- Born: February 12, 2004 (age 22) Balgonie, Saskatchewan
- Height: 5 ft 5 in (165 cm)
- Position: Forward
- PWHL team: PWHL Las Vegas
- Played for: Colgate Raiders Stonehill Skyhawks

= Alexis Petford =

Canadian ice hockey player

Alexis Petford (born February 12, 2004) is a Canadian ice hockey player. She played for the Stonehill Skyhawks from 2022 to 2024, when she transferred to the Colgate Raiders. In the 2026 PWHL Draft, she was drafted by PWHL Las Vegas.

== Playing career ==
Petford played for the Regina U18 AA Rebels for four years, earning 76 points in 29 games in the 2021–2022 season. In 2021, she was invited to the U18 Team Canada selection camp.

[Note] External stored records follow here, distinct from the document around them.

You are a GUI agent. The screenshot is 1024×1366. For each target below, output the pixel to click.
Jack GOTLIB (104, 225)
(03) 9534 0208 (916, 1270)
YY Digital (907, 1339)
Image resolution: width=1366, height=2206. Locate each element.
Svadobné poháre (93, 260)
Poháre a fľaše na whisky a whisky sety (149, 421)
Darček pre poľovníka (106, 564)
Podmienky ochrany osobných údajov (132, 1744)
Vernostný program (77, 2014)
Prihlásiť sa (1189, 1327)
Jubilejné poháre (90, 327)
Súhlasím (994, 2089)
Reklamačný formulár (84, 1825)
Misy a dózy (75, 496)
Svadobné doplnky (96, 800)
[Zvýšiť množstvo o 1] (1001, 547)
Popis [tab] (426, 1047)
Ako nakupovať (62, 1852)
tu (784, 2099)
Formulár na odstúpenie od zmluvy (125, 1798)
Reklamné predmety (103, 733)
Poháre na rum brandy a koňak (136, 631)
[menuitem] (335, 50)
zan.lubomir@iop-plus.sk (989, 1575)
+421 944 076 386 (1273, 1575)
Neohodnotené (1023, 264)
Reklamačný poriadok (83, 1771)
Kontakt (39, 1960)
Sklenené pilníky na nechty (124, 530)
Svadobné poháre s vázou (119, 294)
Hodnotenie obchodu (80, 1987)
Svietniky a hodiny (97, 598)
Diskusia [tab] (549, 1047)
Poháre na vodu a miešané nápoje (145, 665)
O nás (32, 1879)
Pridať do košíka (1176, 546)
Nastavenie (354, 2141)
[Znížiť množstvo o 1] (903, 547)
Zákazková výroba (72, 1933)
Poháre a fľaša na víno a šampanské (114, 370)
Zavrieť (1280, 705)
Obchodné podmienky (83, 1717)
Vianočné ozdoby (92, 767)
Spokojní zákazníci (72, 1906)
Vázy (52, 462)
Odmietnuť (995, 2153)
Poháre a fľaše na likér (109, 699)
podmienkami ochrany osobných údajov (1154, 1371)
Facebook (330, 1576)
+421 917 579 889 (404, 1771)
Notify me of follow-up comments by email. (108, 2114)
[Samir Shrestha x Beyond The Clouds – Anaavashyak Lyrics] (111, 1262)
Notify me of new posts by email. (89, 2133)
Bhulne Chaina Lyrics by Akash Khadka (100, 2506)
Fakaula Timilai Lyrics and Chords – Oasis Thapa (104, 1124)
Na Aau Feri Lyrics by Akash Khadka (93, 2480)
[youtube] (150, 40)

At Stonehill College, Petford led the Skyhawks in goals, assists, and points as a freshman, and was ranked second in the nation for goals in the 2022–2023 season. In the same season, she scored the program's first ever hat-trick, earned NEWHA Player of the Week three times and NEWHA Rookie of the Week twice, and was named the NEWHA Rookie of the Year. She was named to the All-NEWHA First team in her freshman and sophomore years, was named to the All-USCHO Rookie team, and was the only NEWHA player to be named to the All-USCHO Third team in the 2023–2024 season.

In 2024, Petford transferred to Colgate University, where she scored 29 goals, 27 assists, and 59 points in her two years there.

In the 2026 PWHL Draft, she was selected in the fifth round, 53rd overall, by PWHL Las Vegas.